Eles defendem uma economia social e solidária, mas que não rompe com o capitalismo. Tudo gira em torno do ambientalismo. Eles são contra qualquer agressão contra o meio ambiente.
A antiga companheira de Yaku Perez, Manuela Picq, que tem sido uma figura relevante no último trecho da campanha eleitoral, disse à CNN que o candidato de Pachakutik representa uma opção que não tem nada a ver com a esquerda bolivariana, uma vez que o movimento indígena é assembleista e multipolar.
“Somos de esquerdas, mas nunca autoritários”. A esquerda bolivariana é autoritária. A esquerda de Yaku é uma esquerda plural, porque os povos indígenas são diversos e pensar diferente é inerente aos povos indígenas. É uma esquerda que defende a água, é uma esquerda de muitos coletivos, e é uma esquerda anti-extrativista e contra a crise climática”, disse ele.

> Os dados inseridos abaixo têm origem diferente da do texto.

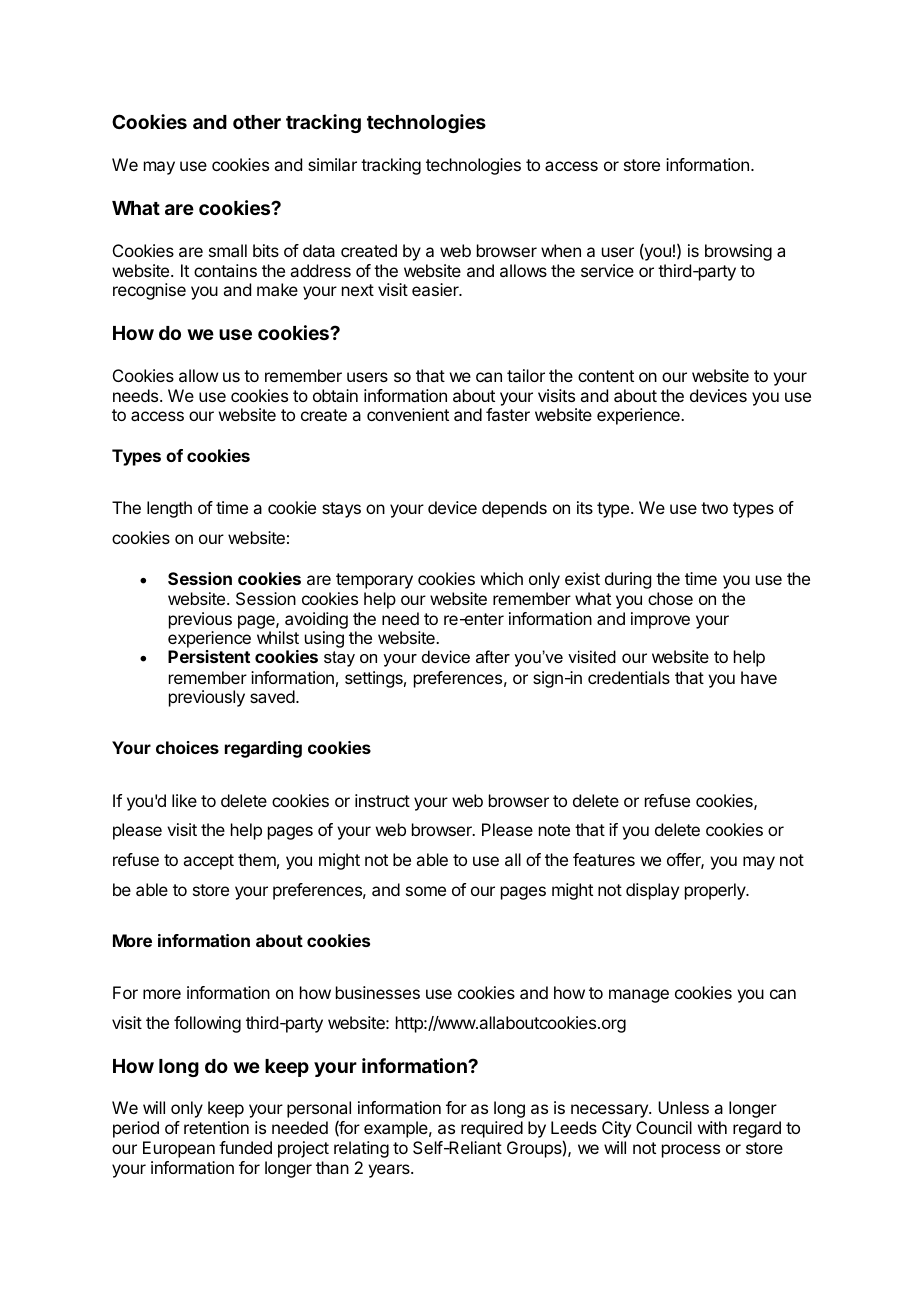 The width and height of the page is (924, 1308). I want to click on browsing, so click(738, 252).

Manuela Picq foi expulsa do Equador pelo Presidente Correa em 2015. Seu crime foi participar de uma demonstração do movimento indígena como estrangeira (ela é franco-brasileira). O retorno do correismo será um acerto de contas. O autoritarismo voltará.

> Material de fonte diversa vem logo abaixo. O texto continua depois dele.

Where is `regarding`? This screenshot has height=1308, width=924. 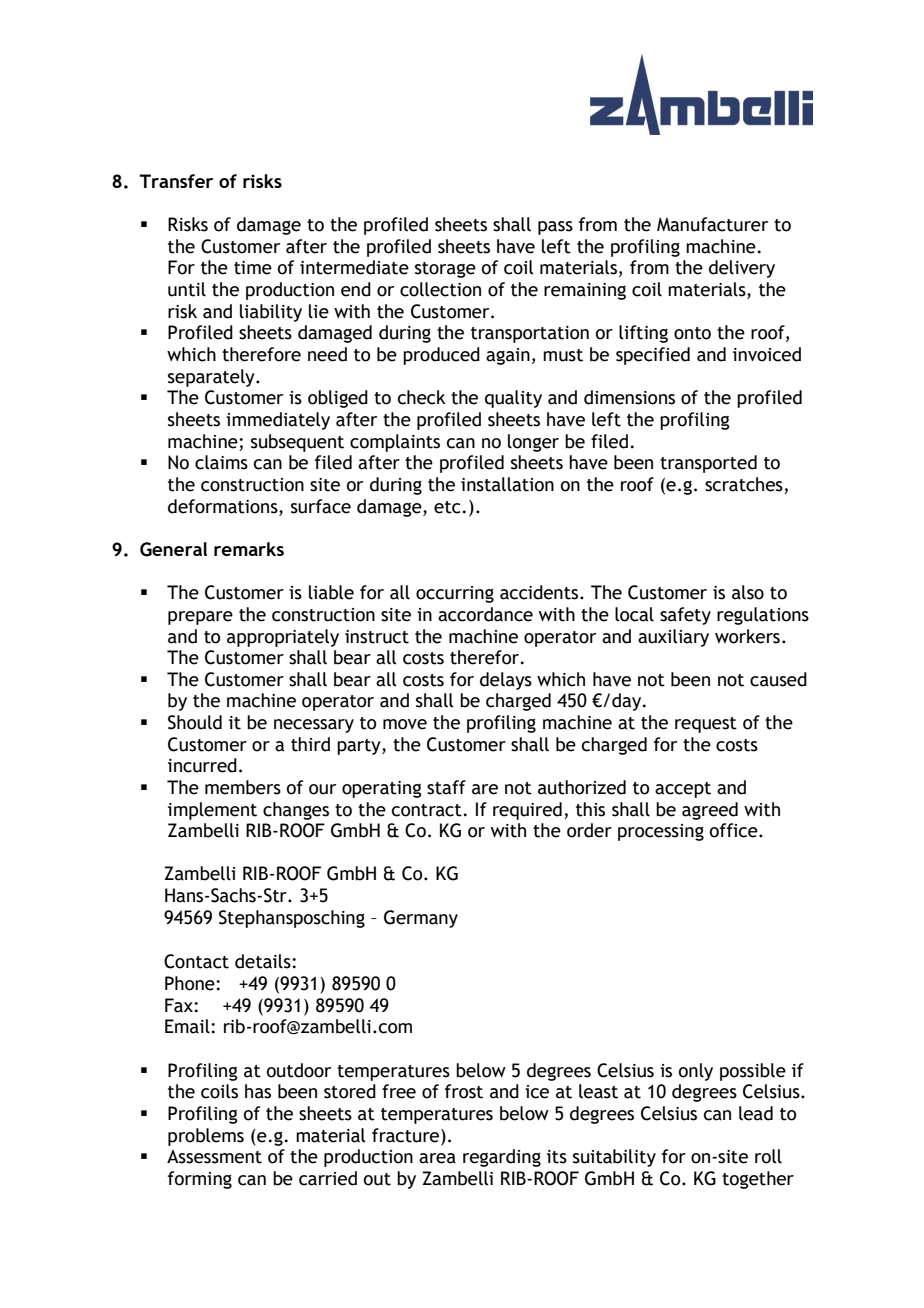
regarding is located at coordinates (502, 1158).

É a essência deste movimento esquerdista que está abalando o correísmo. Como Sofía Cordero nos diz de Quito, “a esquerda oficial vê uma forte ameaça na Yaku Pérez, porque é uma posição da esquerda”. Ele apela para questões muito sensíveis como os direitos ambientais. O correismo é anti-ambientalista. Sob Correa, se explorou em grande escala. E os oponentes do extrativismo foram reprimidos. Outra questão sensível é a dos direitos da mulher: a legalização do aborto, por exemplo. Também o direito à liberdade de imprensa. É uma linha de restrição das liberdades. É uma tendência autoritária.
É por isso que existe o medo de que Arauz, e portanto Correa, vença. “O retorno do correísmo seria um ajuste de contas. Eles anularão as condenações que têm contra ele. E se eles acabarem com a dolarização, iremos para a Venezuela. O dólar é o que nos salvou até agora porque ele é estável e não perde valor. O autoritarismo voltará”.